Interviewer: Is there any difference in terms of the processes or steps that will be implemented?

Michiel de Lepper: No. The only difference is where you apply those checks and balances. If we refer back to the shared responsibility model for cloud, for instance, take AWS; you are never going to be able to touch the underlying infrastructure for AWS, ever! And for good reasons. That is not your problem. Amazon, Microsoft and Google make sure their underlying infrastructure is secure but everything else you put on top of that is still your problem. So the process remains the same. It’s just where you apply to process for instance, on-prem versus cloud versus SaaS. SaaS is a different beast as well. But once again, data is very important there. So, we will look at SaaS applications, who is accessing them. That’s part of compliance as well.
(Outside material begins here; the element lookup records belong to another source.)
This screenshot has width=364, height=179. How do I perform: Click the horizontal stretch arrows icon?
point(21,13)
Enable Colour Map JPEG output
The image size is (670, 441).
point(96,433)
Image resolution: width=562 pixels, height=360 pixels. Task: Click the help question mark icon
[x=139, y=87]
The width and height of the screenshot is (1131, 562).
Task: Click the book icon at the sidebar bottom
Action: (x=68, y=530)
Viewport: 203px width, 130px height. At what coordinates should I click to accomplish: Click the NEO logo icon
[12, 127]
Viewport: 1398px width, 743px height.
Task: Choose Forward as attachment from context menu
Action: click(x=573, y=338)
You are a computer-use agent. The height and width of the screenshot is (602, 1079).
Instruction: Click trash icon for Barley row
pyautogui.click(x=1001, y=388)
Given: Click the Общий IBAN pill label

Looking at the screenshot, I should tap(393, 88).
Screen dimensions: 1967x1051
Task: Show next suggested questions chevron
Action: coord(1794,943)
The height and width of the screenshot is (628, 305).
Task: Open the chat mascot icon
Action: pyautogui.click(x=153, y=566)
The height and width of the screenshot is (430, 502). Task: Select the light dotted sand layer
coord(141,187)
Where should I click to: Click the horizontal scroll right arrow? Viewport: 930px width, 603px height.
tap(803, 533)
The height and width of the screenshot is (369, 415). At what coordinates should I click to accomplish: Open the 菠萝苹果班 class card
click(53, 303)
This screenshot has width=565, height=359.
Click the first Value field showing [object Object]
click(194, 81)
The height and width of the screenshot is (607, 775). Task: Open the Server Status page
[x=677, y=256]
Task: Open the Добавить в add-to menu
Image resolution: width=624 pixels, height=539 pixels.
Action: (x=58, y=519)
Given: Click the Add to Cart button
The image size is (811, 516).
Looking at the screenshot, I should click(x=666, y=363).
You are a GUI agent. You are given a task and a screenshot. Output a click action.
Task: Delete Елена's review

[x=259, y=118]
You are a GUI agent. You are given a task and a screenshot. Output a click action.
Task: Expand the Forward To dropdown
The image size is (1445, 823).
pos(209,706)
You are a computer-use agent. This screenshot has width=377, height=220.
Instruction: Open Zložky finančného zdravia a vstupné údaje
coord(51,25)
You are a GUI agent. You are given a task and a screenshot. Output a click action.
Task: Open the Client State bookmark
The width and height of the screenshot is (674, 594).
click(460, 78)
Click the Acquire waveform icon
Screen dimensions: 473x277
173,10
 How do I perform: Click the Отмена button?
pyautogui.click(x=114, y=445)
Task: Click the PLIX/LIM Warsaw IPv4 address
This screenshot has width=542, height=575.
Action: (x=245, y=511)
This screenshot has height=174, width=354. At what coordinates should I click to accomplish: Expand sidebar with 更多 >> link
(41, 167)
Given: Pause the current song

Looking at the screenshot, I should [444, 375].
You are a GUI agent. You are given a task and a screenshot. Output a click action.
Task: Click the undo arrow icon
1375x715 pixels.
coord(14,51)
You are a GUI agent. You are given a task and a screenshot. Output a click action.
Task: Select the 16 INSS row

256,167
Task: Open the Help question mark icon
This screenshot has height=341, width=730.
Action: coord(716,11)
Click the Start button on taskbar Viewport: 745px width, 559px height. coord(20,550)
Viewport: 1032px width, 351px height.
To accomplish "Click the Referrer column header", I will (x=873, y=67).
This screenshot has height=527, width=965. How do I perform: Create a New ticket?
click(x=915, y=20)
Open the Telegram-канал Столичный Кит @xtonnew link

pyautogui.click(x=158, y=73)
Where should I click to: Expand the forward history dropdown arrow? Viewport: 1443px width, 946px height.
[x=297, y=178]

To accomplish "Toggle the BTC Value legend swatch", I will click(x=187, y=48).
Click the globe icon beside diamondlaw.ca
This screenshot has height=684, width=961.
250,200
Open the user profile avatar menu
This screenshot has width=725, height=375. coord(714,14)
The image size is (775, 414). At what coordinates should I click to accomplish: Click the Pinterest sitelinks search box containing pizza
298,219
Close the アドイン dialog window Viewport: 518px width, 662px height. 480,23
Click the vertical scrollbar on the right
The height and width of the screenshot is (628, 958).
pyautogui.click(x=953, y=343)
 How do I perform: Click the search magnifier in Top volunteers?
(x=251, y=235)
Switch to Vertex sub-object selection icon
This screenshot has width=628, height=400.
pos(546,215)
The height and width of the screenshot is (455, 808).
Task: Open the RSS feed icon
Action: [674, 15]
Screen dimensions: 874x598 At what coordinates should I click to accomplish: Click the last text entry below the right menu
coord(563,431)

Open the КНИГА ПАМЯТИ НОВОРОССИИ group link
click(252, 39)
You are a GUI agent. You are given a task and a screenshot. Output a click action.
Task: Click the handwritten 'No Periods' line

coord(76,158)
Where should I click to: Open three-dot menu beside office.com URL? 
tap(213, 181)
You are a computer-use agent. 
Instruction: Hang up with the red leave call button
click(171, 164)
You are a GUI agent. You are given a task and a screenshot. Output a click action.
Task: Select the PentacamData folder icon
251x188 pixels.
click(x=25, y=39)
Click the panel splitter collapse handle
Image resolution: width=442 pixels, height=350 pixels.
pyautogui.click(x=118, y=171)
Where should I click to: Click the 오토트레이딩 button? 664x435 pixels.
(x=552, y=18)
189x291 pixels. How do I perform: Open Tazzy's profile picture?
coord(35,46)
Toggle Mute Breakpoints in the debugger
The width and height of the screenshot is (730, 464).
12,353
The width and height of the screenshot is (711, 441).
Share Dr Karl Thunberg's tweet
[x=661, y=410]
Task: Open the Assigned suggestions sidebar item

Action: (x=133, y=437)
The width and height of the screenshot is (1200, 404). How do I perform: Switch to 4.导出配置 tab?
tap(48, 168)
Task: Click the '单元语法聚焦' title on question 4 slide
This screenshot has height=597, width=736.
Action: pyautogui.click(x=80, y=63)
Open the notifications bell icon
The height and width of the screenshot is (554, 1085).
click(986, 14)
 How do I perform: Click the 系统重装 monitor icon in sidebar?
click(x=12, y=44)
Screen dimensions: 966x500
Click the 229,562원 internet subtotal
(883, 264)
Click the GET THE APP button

Where is that stored and how am I sharing that? Everything remains the same. It’s just different applications of the same thing. 

Interviewer: How much then does remote work play into that, with people bringing their own devices and things like that? I suppose that people have to be extra careful and diligent in terms of the process? 

Michiel de Lepper: Absolutely right. And this is the exact reason why there’s a whole industry being spun up right now all around SASE or SSE (Security Service Edge). It’s not something that we do as an organization. We work on infrastructure, but from a basic principle. SSE, which is the evolution of SASE, was born to solve that problem because everyone is working remotely. So what you need to do is you need to make sure that the people accessing your applications and data, wherever they are, are actually the people that they are instead of someone pretending to be. I can give you an example. There are very simple checks that solutions like that do. When you look at me, I am based in Ireland. So, I log into Salesforce, for instance and start to make notes and they register i’m in Ireland. Great, awesome. Then a couple of hours later, I log in from the Netherlands. Okay, given his behavior tracking, he travels a lot and Amsterdam is an airport so it’s feasible that he is there. Another week later, I logged in from the US. All fine because I traveled to the US as well. And then on Monday morning, I log in from Ireland again and in the afternoon I log in from China. That is the super human example, right? Unless I am Superman, there is no way I can go from Ireland to China in under a few hours. This is a very basic example. There is a lot more that they are checking but yes, things like that need to be taken into account when you are working remotely. Remote Work is a good thing for a lot of people. On the other hand, from a security point of view, it can be a massive headache as well, which is why SSE is there, among other things. 

Interviewer: Given that the cybersecurity threats and compliance trends or security trends and solutions are evolving fast, how do you keep yourself up to date?

Michiel de Lepper: Thankfully, there is someone internal in Runecast smart enough to create a Slack channel with a crawler that just crawls a lot of cybersecurity news articles in there. So I check those very regularly because I am so obsessive compulsive about having nothing unread in my Slack. As a result, I check it everyday. So that’s one way to keep on top of the news. Another thing that I practice is listening to podcasts, reading news articles and talking to a number of friends because I’ve been in this industry for so long and a lot of my friends are very serious into cybersecurity. So whenever we meet either virtually or physically for a coffee or beer, or we have virtual meetups with X team members and whatnot, staying on top of everything, listening to podcasts and then just discussing it with people. I think that is a really good way of at least staying on top of everything. 

The main thing I always see, as I have been in cybersecurity for a long time, is that I don’t know everything. That is alright, and never be afraid to ask. I think it is really important not to be afraid to acknowledge that you don’t know something, instead search for that knowledge and ask someone who explains it to you – because that’s the best way you are going to get it.